Optimal Control and Time Scales

Optimal Control and Time Scales

My main research field is optimal control. My thesis was derived from a project dealing with the optimal control of the hot water in a building, using a large underground water storage. In fact, this storage had, thermally, an inter-seasonal capacity. My soon-to-be colleague used a particular method to drive this storage: he only considered the energy balance after a long time. My work was to find a rationale for this scheme.
It turned out that the hot water usage in the attached building, and the underground storage, lived in two very distinct time scale. From the point of view of the long term storage, it was efficient to consider the variations of its thermal capacity over a long period. This amounts to integrating (or averaging) the thermal flux over a long horizon, with respect to the variation of the water usage in the building. In fact, the system was managed using
averaging in optimal control.

However, this method used an explicit two time scales formulation for the time varying features of the system. This means that there are two time variables in the model. This is obviously not physical. So I was desperately looking for a real life way of computing local averages. This is how my focus then shifted to
multiresolution approximations and wavelets. It turns out that, because of boundary effects, the only relevant basis for ordinary differential equations is the Haar basis. Numerical averaging is obtained by using averages of the dynamics over adjacent rectangular windows. A preprint for this work is available. Current work is about the generalization of this method to two time scaled systems.

On the applicative side, I have focused on energy systems. The systems that I have studied share a common feature: the cost bears only on the control, which is the energy injected into the system. As a consequence, the dynamics is involved only if there is some kind of state constraint.

A first example of energy systems features the control of hybrid automotive vehicles. The vehicles use alternatively a classic thermal engine and an electric one. In this example, the trajectory, and consequently the requested power, is known in advance. We only pay for the fuel, and the control consists in choosing between fuel and electricity over the optimization horizon. Only the final state is constrained. This aim of the study is to determine the impact of various neglected dynamics. It is shown that this brings little improvement to the performance. A
theoretical paper was derived from this work, which generalizes the robustness of optimal control subject to functional errors bounded in magnitude (regular perturbations) to the case where the control is constrained. Applications involved taking into account the temperature of the thermal engine and the temperature of the exhaust catalyst.

Another example is the thermal control of a building which must satisfy constraints relative to the comfort of the occupants of the building. The system is controlled by various electric apparatus. Time varying inputs influence the behavior of the system, essentially due to the weather conditions and the varying cost of electricity. We pay for the electricity, and the state constrain bears on the inner temperature. This was the opportunity for
Paul Malisani, together with the lab team, to show that interior point methods are efficient in finding optimal controls with constraints on the state and the control. The theoretical paper is here. On the applicative side, this kind of control was proven to be effective in regulating the load of the electrical system for modern buildings.

This led to a fruitful collaboration with
Center for Energy Efficiency.

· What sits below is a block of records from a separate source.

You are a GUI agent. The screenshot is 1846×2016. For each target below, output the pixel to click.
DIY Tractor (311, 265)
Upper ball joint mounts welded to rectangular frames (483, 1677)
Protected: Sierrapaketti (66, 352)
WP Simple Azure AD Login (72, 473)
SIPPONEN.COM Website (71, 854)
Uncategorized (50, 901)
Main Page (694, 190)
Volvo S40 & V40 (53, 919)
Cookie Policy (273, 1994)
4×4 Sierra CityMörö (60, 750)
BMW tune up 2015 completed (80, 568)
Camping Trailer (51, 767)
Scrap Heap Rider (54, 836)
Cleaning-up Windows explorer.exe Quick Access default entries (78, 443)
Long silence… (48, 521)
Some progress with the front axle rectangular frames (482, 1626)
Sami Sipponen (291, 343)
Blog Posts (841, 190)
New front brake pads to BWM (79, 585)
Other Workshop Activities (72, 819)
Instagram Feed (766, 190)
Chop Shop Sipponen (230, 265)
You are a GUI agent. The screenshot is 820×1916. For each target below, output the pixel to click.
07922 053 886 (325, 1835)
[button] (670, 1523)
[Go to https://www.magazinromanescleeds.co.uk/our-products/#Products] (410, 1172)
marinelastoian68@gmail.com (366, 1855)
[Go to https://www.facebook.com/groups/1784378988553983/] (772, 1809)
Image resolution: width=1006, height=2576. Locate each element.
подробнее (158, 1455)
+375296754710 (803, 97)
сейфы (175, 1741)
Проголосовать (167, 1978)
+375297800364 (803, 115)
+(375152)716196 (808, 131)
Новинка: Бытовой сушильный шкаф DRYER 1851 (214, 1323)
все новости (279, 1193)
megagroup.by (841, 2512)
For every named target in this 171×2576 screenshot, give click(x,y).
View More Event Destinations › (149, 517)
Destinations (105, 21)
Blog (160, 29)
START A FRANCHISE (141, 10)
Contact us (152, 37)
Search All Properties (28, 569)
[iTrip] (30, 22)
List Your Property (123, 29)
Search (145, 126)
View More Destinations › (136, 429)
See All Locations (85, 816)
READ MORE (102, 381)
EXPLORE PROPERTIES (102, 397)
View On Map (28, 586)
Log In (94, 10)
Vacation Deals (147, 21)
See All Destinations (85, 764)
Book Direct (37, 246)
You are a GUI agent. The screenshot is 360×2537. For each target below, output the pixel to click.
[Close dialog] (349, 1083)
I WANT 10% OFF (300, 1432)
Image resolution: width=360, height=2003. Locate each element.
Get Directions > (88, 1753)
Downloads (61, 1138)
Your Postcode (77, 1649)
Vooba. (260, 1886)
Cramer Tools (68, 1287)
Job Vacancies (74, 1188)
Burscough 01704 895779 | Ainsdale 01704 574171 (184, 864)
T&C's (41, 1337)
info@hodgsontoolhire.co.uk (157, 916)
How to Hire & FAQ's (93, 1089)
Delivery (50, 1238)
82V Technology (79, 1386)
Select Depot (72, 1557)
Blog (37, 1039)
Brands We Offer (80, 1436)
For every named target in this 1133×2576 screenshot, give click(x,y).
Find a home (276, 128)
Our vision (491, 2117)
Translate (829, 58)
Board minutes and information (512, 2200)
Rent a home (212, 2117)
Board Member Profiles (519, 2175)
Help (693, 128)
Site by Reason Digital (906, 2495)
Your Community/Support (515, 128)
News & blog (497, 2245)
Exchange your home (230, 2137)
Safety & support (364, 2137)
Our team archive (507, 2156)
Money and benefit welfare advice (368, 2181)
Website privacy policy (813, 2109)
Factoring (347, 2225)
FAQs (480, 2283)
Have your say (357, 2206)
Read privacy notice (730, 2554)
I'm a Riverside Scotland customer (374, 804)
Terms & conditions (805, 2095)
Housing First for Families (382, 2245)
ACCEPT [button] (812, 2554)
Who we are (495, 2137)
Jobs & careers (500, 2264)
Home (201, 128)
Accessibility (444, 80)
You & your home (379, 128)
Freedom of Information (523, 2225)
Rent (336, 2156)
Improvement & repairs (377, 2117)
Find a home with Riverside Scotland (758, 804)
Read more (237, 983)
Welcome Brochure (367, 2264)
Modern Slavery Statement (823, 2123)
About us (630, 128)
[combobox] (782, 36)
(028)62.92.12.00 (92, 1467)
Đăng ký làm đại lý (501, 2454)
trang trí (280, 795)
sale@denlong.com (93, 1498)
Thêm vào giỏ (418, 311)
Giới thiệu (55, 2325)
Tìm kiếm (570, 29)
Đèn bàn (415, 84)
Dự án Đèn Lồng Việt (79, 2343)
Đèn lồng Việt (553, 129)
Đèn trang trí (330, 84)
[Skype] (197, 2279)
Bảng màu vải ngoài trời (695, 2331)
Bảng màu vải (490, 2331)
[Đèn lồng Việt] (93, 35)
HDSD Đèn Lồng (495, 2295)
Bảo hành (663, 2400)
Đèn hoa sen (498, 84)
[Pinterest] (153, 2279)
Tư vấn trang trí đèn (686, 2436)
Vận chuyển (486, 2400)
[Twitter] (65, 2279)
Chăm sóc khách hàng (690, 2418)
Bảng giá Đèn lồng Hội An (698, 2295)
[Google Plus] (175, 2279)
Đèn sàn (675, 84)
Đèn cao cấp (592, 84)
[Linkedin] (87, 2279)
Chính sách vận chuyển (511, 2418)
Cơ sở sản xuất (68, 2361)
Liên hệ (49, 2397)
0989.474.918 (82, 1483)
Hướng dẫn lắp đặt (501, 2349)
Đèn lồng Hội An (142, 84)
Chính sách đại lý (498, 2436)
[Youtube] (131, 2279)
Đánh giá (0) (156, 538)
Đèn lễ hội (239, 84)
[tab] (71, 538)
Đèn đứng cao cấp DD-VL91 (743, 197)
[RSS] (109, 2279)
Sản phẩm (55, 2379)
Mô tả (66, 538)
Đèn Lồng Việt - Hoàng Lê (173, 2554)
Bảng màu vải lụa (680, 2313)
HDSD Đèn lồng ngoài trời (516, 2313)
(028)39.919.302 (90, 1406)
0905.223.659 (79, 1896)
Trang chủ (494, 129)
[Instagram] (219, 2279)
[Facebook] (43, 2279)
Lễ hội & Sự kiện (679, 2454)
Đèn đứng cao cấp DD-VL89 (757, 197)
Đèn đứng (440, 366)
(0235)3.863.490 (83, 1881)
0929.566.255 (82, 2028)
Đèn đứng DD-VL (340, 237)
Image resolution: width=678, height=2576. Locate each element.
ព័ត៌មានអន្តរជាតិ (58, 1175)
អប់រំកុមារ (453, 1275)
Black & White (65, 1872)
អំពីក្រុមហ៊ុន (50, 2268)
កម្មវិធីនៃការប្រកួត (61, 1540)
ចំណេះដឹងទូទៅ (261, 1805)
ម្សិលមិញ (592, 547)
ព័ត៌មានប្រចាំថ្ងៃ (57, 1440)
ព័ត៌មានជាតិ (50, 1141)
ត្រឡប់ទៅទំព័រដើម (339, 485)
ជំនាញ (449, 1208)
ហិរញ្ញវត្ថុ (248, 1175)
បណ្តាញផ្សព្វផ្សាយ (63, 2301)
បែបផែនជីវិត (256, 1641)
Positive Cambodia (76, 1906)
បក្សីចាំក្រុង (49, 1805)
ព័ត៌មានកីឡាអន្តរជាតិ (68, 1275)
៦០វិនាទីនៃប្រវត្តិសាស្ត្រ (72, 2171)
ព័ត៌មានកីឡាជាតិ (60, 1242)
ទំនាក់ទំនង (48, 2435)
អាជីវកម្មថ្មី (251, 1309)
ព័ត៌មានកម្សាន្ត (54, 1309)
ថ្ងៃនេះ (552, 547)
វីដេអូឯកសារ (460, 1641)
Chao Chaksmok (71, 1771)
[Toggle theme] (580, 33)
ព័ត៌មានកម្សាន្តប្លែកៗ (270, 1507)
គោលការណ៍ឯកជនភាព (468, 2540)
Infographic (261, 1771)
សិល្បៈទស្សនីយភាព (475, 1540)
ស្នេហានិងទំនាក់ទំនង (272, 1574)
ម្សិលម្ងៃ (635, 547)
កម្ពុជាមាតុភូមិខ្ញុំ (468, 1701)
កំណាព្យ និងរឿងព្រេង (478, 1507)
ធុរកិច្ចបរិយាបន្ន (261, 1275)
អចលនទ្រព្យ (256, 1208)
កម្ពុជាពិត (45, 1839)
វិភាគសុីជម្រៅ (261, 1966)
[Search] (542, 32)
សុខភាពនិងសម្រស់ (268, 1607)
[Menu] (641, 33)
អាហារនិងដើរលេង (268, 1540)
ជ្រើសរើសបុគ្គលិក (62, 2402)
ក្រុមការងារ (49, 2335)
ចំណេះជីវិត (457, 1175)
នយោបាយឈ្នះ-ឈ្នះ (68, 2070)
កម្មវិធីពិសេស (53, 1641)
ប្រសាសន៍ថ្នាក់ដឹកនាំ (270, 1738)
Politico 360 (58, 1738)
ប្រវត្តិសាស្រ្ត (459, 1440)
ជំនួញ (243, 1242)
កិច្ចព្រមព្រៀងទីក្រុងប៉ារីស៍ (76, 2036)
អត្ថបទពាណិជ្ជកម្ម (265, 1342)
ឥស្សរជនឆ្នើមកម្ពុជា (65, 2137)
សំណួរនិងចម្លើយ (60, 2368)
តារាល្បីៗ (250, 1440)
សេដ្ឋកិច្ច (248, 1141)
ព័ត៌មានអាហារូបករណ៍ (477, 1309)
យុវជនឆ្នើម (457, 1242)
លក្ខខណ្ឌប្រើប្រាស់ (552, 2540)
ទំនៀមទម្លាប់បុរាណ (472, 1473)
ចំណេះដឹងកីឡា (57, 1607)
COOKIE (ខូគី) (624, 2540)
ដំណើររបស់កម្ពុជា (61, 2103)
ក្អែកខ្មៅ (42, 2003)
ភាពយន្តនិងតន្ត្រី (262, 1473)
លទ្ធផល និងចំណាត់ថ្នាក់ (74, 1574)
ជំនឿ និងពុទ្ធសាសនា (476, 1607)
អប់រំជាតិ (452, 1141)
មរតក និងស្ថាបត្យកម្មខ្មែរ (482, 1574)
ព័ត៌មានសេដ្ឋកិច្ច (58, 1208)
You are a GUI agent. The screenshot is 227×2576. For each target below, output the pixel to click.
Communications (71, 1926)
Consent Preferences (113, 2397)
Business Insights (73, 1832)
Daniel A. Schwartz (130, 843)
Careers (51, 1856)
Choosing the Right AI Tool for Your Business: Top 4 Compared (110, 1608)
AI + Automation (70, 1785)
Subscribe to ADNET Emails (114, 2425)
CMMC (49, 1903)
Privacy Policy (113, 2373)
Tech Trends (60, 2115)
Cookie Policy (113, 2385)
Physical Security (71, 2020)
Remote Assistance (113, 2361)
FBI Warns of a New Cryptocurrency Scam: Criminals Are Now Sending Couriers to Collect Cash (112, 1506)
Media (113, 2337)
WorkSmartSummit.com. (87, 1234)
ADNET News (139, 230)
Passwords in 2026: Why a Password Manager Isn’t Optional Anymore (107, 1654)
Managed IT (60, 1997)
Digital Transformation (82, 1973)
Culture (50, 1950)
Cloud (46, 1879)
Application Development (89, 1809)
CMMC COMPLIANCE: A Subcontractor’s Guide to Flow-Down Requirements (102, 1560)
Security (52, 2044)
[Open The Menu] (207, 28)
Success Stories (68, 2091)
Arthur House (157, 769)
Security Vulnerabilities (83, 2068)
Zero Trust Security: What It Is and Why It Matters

A full solution involved Model Predictive Control, an observer and a low level controller was first studied. It was also shown that efficient decomposition coordination for the optimal control of large, multi-zone buildings can be found even in presence of state constraints (work in progress).

Another feature of this kind of energy systems is the presence of multiple time scales. Indeed, the air temperature and the temperature of the heavy structures of the building (concrete, for instance) live in different time scales. Additionally, weather chronicles feature multiple time scale cycles. It was first shown that suitable methods must be used to identify such systems (available is a
theoretical paper and an applicative one). Even when starting from complex physical models and reducing them by balanced realizations, the multiple time scale feature remains. This is further enhanced when deep probes into the ground are used to store thermal energy across the seasons. Together with the multiple time scales of the system's sollicitions, this raises the question of the optimal control of multiple time scale systems subject to multiple time scale excitation (work in progress).